David Lynch’s movies aren’t easily explicated. After trekking through Mulholland Dr. shot by shot over 12 hours with some 1,000 students, even Roger Ebert gave up on that one. For this reason his work is perhaps best explored through something like Richard Vezina’s new video essay, “David Lynch in Four Movements,” embedded below.
While you could spend hours attempting to puzzle out the plot mechanics of Mulholland Dr., Lynch’s substance more often comes through style, mood, and motifs—and those are the aspects Vezina highlights here. Over twenty minutes, Vezina collects and juxtaposes several of Lynch’s most powerful recurring images—maternal faces staring kindly at the viewer, cameras diving into hidden cavities, headlights prowling down deserted night highways, bare flickering lightbulbs, clownish spooks, and the kind of loungey musical performances I explored in a previous post for Slate—letting viewers run their own analyses.
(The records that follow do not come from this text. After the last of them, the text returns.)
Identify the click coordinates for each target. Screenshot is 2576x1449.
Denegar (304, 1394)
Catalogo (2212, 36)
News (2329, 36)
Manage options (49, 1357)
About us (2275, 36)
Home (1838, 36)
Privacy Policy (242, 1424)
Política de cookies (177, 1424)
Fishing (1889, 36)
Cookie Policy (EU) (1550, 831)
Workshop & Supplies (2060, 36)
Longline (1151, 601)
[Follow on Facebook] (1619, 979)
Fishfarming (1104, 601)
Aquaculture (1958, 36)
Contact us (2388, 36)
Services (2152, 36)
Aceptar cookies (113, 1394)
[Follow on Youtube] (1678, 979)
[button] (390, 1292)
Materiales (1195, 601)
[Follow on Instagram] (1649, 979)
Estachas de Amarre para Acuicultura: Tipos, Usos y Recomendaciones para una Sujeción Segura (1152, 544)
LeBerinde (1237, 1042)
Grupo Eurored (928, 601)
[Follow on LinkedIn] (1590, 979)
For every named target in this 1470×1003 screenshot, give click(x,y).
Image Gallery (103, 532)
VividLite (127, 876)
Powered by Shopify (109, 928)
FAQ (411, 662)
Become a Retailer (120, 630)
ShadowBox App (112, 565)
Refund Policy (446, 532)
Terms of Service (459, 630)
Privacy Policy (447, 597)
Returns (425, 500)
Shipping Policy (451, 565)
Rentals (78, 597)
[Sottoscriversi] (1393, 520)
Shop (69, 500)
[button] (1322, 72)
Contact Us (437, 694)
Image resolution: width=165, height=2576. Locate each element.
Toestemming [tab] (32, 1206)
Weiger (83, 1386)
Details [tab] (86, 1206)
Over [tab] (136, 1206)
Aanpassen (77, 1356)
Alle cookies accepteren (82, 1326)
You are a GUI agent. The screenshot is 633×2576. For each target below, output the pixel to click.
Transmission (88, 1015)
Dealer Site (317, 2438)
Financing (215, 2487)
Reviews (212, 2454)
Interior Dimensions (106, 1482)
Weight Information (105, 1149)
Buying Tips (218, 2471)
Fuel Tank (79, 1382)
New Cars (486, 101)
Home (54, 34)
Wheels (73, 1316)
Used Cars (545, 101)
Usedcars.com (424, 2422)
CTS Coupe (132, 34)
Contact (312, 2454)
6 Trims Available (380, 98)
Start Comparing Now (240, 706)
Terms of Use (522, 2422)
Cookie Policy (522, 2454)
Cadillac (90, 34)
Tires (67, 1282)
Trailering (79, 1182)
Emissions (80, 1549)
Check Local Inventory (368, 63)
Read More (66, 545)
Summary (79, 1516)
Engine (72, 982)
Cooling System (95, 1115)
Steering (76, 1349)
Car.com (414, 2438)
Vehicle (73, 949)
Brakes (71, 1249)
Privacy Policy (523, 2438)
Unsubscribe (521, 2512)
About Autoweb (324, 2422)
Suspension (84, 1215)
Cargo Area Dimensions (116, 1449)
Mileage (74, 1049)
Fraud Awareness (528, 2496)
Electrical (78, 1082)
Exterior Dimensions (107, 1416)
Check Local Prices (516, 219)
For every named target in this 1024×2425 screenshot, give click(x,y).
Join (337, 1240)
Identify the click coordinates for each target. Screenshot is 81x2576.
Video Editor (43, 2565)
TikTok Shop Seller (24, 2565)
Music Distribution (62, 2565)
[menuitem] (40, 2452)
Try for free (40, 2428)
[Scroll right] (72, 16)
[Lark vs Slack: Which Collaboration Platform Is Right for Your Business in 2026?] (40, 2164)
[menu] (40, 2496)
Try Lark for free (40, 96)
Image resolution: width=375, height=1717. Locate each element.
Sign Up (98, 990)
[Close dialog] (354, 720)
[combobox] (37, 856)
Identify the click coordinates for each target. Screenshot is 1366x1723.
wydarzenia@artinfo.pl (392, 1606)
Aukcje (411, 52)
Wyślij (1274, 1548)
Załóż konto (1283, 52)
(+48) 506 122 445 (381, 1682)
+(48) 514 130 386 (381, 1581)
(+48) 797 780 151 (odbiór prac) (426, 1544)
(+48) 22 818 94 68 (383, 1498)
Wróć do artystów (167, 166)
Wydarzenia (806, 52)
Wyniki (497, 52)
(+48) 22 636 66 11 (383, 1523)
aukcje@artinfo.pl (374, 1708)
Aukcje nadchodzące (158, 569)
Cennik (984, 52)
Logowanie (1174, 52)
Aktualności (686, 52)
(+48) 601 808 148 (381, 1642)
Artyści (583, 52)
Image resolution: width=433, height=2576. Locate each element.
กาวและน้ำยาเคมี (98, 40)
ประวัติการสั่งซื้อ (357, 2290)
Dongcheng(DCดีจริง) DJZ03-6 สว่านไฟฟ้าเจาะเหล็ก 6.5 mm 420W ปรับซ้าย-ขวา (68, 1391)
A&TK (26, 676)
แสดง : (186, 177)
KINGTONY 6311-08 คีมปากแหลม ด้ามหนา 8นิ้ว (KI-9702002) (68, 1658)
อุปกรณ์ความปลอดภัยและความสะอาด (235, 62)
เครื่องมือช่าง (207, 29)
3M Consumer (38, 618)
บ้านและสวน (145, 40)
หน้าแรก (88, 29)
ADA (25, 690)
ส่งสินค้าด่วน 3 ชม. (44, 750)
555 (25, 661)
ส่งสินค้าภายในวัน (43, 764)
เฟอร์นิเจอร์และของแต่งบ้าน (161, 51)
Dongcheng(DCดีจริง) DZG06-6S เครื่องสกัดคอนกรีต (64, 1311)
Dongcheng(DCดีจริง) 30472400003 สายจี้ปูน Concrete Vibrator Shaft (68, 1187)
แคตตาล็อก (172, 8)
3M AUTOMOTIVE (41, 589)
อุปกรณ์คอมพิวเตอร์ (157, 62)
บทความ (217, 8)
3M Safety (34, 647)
It’s a little artsy, perhaps—the title, “In Four Movements,” tells us Vezina is aiming for something symphonic—and, as with all Lynch’s work, inscrutability doesn’t always conceal hidden depths. But each segment also doubles as a pretty killer music video. I should lastly warn that it’s slightly NSFW—it seems that female frontal nudity is just one more of Lynch’s motifs.